Enrique Mesa: «Sin pensamiento crítico no hay democracia», por Juan Fernández

Cuando la LOMCE del ministro Wert recortó a la mitad las horas de Filosofía en los institutos, este profesor madrileño de 50 años inició una campaña para devolver a la asignatura la relevancia que tenía en el pasado. En dos años ha logrado reunir casi 200.000 firmas, que ahora piensa entregar a los partidos que discuten en el Congreso las líneas de la próxima reforma educativa. No da clase con traje y corbata por coquetería. «Lo hago por respeto a mis alumnos. Me tomo en serio mi trabajo», advierte.

–¿Qué mueve a un profesor de instituto a hacerse activista de su asignatura?
–Creo en la escuela como herramienta de cambio social.

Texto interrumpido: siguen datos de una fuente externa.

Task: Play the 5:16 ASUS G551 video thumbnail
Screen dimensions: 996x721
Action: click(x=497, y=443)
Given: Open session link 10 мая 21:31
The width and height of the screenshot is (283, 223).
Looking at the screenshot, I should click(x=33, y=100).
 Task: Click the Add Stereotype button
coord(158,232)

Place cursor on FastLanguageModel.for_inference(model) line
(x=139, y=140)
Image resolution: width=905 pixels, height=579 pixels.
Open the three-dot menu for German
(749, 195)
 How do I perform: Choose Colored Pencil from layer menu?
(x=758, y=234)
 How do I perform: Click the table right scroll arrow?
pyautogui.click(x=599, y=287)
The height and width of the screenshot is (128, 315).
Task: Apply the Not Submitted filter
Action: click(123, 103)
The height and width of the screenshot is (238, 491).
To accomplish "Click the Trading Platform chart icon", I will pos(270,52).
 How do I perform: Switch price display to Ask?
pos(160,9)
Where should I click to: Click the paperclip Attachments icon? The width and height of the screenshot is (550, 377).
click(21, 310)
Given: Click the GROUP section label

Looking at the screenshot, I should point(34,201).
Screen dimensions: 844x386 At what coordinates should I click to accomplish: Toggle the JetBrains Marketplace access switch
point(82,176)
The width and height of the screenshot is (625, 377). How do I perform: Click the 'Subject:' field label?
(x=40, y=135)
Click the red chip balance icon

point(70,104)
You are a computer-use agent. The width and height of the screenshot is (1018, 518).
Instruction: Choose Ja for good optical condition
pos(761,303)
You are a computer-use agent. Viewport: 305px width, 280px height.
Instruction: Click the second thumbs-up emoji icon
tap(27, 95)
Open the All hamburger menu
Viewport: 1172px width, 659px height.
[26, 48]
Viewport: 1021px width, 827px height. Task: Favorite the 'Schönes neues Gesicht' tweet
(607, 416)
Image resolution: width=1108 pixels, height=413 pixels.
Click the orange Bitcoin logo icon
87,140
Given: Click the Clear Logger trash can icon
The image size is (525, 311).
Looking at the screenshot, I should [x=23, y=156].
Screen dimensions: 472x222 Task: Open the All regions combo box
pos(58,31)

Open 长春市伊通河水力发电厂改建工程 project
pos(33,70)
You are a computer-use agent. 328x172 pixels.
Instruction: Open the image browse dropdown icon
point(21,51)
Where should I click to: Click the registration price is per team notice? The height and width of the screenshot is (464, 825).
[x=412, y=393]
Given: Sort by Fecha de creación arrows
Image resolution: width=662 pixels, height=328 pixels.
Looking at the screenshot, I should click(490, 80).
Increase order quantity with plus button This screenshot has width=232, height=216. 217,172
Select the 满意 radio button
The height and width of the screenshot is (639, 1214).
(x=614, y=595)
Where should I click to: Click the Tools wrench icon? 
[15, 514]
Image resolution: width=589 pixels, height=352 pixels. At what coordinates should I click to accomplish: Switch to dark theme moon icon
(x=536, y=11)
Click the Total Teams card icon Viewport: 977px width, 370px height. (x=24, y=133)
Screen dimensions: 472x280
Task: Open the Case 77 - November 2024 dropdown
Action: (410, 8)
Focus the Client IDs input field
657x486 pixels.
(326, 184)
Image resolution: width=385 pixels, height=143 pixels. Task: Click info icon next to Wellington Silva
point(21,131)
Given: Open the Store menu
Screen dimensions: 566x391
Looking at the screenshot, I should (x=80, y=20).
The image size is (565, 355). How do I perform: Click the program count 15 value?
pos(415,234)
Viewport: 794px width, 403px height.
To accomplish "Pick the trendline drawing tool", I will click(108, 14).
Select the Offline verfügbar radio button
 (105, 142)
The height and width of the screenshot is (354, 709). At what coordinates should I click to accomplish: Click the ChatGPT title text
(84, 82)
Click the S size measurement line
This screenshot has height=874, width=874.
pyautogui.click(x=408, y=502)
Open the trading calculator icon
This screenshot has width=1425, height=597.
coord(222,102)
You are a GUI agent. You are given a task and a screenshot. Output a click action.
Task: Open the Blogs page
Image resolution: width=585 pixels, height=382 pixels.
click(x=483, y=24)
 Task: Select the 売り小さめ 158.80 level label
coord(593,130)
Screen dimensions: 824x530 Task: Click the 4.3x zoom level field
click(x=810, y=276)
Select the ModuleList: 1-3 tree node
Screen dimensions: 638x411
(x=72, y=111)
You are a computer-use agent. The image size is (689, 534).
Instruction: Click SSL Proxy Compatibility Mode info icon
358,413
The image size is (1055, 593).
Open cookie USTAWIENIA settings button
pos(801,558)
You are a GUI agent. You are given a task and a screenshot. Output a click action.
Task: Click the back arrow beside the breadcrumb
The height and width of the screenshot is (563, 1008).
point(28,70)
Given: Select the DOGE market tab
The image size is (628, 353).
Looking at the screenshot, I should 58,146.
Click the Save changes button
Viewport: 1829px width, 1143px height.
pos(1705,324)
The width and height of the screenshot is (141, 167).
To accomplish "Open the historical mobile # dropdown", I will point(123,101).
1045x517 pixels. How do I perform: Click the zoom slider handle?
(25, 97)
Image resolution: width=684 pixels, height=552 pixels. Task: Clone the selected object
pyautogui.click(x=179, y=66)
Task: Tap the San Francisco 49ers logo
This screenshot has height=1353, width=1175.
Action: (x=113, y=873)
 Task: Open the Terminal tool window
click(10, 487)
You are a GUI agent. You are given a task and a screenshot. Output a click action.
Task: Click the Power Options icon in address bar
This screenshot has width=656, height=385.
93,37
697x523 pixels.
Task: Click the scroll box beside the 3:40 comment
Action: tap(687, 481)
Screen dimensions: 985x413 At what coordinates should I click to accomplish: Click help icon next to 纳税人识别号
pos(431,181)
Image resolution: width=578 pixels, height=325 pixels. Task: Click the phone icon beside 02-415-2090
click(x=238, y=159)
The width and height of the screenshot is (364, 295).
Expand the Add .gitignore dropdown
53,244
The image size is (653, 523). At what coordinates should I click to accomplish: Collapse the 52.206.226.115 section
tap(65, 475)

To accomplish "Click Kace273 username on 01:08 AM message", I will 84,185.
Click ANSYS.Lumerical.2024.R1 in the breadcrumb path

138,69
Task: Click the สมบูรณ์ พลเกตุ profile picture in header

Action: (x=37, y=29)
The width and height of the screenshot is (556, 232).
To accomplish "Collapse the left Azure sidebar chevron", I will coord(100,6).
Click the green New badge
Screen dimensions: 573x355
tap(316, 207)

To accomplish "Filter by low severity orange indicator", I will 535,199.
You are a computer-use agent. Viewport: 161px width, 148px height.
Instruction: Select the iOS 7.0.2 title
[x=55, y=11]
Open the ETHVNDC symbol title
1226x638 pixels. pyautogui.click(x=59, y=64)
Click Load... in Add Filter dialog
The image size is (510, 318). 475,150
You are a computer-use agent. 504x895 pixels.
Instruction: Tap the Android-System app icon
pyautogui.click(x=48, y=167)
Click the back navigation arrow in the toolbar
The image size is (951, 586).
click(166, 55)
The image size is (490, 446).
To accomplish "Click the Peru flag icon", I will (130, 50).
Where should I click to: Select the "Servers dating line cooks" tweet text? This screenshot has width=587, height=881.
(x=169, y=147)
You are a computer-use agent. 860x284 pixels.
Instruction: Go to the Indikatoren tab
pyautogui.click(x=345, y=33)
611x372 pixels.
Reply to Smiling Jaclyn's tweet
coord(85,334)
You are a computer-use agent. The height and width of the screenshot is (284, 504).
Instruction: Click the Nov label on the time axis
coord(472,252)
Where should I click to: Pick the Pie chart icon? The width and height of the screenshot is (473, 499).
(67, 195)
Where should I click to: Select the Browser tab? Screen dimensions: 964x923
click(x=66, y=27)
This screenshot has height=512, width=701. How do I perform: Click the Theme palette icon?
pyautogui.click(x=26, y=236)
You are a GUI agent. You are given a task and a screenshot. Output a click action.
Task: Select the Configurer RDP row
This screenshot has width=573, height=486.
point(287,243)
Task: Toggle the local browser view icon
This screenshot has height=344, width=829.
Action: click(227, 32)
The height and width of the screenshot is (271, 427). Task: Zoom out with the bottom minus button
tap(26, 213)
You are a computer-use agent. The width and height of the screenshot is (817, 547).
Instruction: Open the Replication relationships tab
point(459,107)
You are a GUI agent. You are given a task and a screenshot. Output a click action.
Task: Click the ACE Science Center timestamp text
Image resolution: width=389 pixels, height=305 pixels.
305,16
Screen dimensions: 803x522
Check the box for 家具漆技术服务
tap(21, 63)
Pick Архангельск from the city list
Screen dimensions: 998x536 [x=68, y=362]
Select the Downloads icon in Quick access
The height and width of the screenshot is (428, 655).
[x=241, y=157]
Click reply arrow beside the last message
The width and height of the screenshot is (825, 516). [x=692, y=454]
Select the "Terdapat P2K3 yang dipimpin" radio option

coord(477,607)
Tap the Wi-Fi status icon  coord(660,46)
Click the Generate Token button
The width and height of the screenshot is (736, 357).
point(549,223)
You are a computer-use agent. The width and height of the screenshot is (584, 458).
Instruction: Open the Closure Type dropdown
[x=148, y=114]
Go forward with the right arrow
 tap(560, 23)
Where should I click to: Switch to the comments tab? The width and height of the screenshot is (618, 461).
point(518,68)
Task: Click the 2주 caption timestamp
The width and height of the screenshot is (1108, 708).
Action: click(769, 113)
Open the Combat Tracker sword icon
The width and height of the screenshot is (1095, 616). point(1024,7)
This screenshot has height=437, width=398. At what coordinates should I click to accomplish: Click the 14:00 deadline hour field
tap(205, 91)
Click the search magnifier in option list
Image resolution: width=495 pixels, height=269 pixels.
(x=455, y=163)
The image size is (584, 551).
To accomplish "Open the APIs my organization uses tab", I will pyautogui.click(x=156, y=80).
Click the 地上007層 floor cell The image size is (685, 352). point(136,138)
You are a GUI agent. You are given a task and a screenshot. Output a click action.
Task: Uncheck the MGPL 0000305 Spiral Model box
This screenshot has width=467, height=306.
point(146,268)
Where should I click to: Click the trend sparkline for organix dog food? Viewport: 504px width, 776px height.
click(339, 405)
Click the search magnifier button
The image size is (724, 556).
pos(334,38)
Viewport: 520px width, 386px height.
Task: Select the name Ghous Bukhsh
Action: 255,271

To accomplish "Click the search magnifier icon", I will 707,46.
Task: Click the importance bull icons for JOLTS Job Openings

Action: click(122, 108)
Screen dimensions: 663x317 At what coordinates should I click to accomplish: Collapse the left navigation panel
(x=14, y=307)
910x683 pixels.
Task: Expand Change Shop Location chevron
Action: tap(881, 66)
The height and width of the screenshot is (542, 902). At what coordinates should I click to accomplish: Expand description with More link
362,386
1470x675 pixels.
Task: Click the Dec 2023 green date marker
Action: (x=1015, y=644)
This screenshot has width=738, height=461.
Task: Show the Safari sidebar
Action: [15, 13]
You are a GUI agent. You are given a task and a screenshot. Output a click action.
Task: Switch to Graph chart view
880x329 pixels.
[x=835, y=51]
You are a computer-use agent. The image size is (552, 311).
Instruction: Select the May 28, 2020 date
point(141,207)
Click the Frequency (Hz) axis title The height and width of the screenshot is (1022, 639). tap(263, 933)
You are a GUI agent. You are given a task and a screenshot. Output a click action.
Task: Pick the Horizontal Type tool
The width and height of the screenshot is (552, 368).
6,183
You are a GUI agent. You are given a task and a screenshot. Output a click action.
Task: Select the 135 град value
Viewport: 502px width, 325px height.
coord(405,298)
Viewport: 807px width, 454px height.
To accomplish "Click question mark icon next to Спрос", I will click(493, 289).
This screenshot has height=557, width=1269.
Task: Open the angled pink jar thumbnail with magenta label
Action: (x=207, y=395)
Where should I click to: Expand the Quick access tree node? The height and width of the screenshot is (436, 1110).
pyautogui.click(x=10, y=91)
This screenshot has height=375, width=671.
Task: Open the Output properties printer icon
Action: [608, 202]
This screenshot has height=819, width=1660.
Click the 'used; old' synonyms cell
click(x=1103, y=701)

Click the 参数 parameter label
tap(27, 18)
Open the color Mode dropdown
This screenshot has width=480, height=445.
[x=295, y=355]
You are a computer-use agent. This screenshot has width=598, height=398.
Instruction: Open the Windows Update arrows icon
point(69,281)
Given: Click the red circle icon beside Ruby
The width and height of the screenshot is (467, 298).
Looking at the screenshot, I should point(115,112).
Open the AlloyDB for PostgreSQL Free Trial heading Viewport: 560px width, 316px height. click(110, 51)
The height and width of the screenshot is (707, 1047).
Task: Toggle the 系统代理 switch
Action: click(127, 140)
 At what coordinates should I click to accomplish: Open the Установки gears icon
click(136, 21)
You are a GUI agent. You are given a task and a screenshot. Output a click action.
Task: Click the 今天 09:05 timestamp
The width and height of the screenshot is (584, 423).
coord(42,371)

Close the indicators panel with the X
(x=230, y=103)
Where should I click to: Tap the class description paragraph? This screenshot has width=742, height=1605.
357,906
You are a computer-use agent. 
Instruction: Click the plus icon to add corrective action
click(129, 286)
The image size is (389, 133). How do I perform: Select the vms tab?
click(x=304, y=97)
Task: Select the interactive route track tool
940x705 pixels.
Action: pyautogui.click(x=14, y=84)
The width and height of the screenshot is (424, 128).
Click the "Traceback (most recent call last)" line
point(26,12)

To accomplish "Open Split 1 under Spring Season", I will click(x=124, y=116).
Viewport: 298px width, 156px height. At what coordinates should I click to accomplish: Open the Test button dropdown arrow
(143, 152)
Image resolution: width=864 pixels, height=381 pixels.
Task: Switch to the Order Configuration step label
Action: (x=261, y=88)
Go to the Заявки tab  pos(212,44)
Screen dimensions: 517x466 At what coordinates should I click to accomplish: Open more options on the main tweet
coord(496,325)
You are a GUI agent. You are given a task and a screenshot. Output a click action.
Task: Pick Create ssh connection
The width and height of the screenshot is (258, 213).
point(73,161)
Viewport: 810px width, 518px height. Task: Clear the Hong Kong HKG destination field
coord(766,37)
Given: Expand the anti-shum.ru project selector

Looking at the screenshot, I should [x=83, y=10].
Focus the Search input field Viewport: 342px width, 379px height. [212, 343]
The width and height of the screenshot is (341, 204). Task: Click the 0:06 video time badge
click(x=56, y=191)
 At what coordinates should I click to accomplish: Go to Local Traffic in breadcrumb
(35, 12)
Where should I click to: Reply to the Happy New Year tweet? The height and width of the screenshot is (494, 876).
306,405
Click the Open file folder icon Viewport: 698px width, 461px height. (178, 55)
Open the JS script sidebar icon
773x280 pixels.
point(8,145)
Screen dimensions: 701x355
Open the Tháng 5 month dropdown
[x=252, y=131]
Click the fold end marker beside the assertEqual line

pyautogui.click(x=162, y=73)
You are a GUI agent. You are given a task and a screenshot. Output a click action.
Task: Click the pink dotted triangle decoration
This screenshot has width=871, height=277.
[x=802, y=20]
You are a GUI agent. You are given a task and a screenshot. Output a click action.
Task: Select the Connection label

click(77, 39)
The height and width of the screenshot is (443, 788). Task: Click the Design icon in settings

Doy Ética y Filosofía a 300 alumnos de ESO y Bachillerato en el instituto El Espinillo de Villaverde, un barrio popular de Madrid, y sé que en casa de muchos de ellos no entran más libros que los de texto. Sin Filosofía, nunca conocerán el origen de los valores que conformaron Occidente, como la democracia, la libertad o los derechos humanos. Los hijos de familias ricas tendrán otra oportunidad, ellos no. Pero hay algo más grave.

–¿Qué?
–Lo que están perdiendo como ciudadanos pensantes. Es falso que Filosofía sea la asignatura del pensamiento. Todas ayudan a pensar. Pero esta es la única que lleva el pensamiento crítico a sus últimos extremos. Solo la Filosofía te hace dudar de todo, incluso de que la realidad sea tal como la percibimos.

–Seguro que le han preguntado: ¿y eso de qué sirve?
–Sin pensamiento crítico no hay democracia. Si los chicos pierden la capacidad para poner en duda lo que oyen, creerán lo primero que les cuenten. Y eso, en la era de la posverdad, es gravísimo. Ayer, un alumno trataba de convencerme de algo diciendo: «Profe, lo que le cuento es cierto, se lo he oído a un youtuber». Vivimos una época muy adolescente, y la filosofía nunca hizo tanta falta como ahora.

–La asignatura tiene fama de tostón.
–Quizá debemos mejorar la forma de enseñarla, pero es un mito que a los chicos no les guste. Lo que no les gusta es estudiarla, pero Filosofía les pone, porque les reta. Hoy hemos hablado en clase sobre qué es real y qué no lo es, y uno me ha dicho: «Profe, me estás rayando». Esa es una buena señal, significa que se ha picado. La adolescencia es una edad muy emotiva, es crucial que aprendan a argumentar, no solo a sentir.

–Algunos argumentos tendrán quienes redujeron las horas de Filosofía.
–El ministro Wert llegó a decir que hay asignaturas que distraen. Palabras textuales suyas. Se refería a Plástica y Música, y en el paquete metió Filosofía, las tres materias que fueron recortadas en la LOMCE. Su argumento es que no sirven para encontrar trabajo.

–¿Qué opina?
–Es falso. Las grandes corporaciones cada día buscan más humanistas capaces de ser creativos y menos perfiles técnicos. El conocimiento técnico se puede adquirir en relativo poco tiempo, pero la formación humanística es un poso, se forma a lo largo de la vida y depende de estudiar asignaturas como Filosofía. Pero lo más preocupante es la concepción de la escuela que se deduce de esa postura.

–¿A qué se refiere?
–Para Wert y el Gobierno que impulsó esa reforma, los institutos son fábricas de empleados. Pero la escuela no es eso, debe ser un centro de formación de ciudadanos libres y con criterio propio. Reducir las horas de Filosofía entra dentro de un plan mayor: crear una generación de técnicos de baja cualificación para trabajos precarizados. Será una generación más fácilmente manejable. Sin ciudadanos críticos, la paz social está garantizada. Es lo que buscan.